Dysarthria Normalization via Local Lie Group Transformations for Robust ASR
This addresses the challenge of robust ASR for individuals with dysarthria, offering a zero-shot method with consistent gains, though it is incremental as it builds on geometric warping techniques.
The paper tackled the problem of improving automatic speech recognition (ASR) for dysarthric speech by normalizing distortions using local Lie group transformations, resulting in up to a 17 percentage-point reduction in word error rate (WER) on challenging TORGO utterances and a 16% drop in WER variance.

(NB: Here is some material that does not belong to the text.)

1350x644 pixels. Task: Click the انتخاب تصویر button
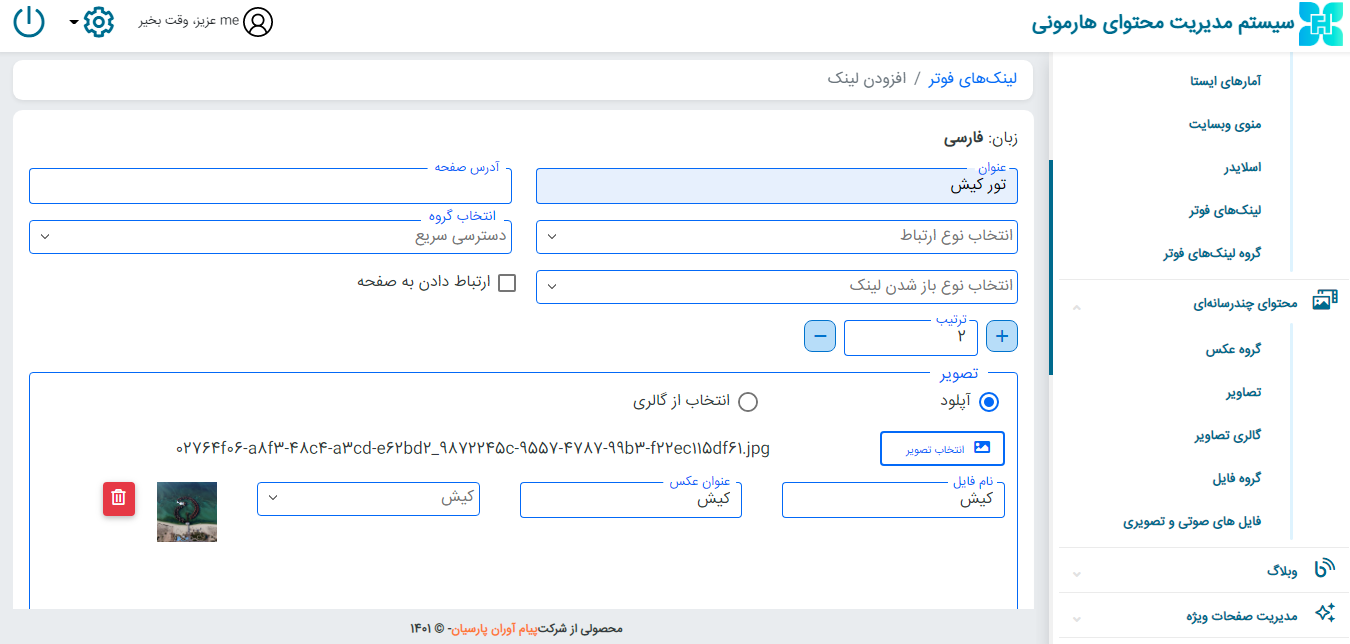(x=942, y=449)
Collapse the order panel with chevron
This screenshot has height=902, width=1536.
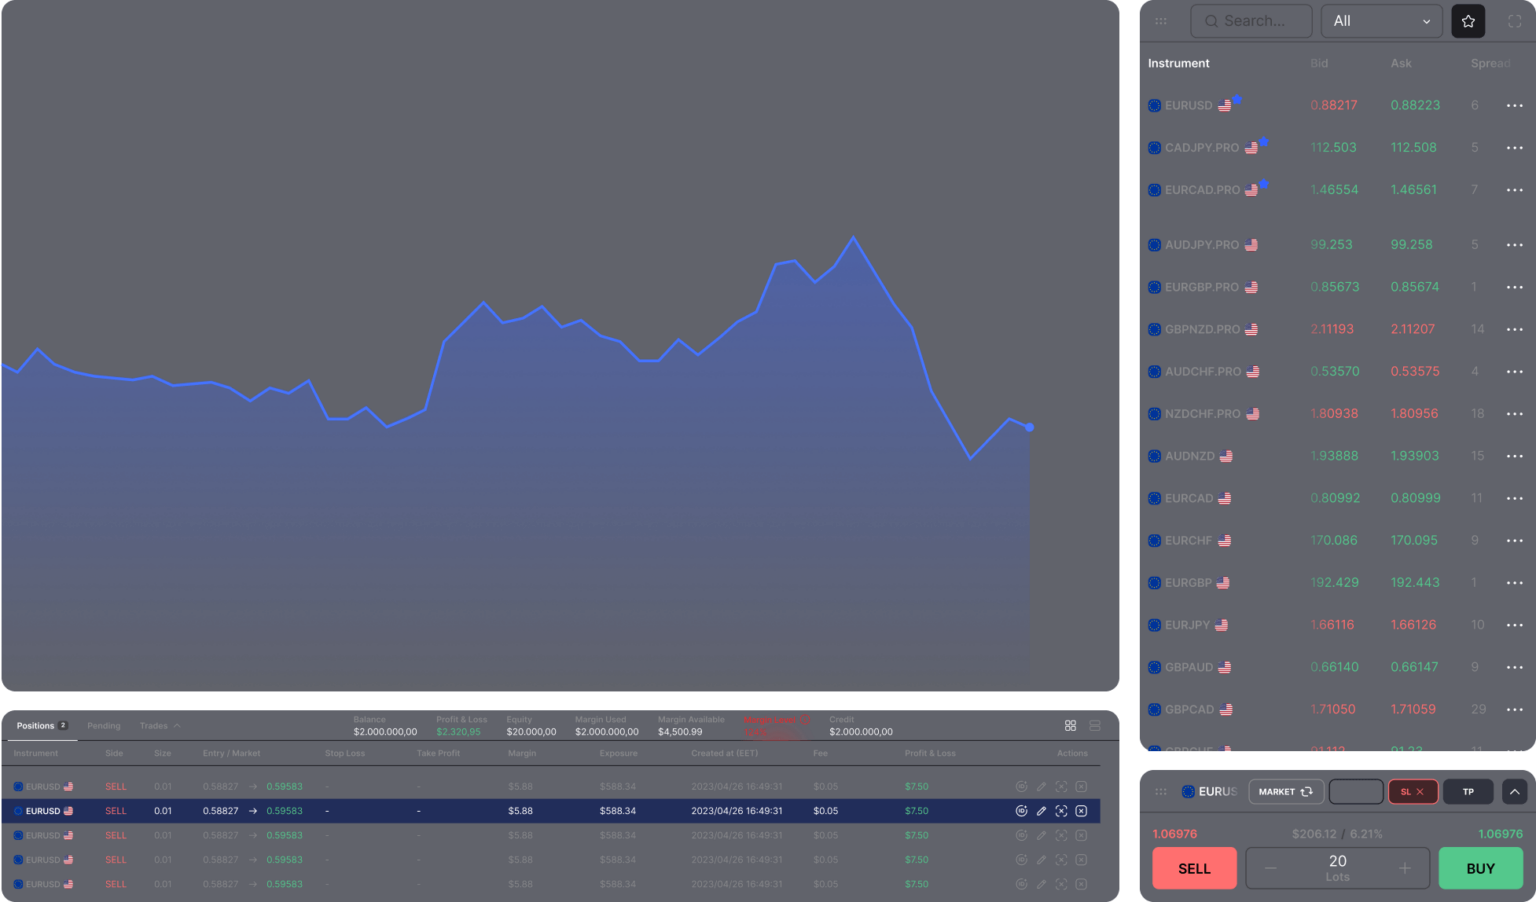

We present a geometry-driven method for normalizing dysarthric speech by modeling time, frequency, and amplitude distortions as smooth, local Lie group transformations of spectrograms. Scalar fields generate these deformations via exponential maps, and a neural network is trained - using only synthetically warped healthy speech - to infer the fields and apply an approximate inverse at test time. We introduce a spontaneous-symmetry-breaking (SSB) potential that encourages the model to discover non-trivial field configurations. On real pathological speech, the system delivers consistent gains: up to 17 percentage-point WER reduction on challenging TORGO utterances and a 16 percent drop in WER variance, with no degradation on clean CommonVoice data. Character and phoneme error rates improve in parallel, confirming linguistic relevance. Our results demonstrate that geometrically structured warping provides consistent, zero-shot robustness gains for dysarthric ASR.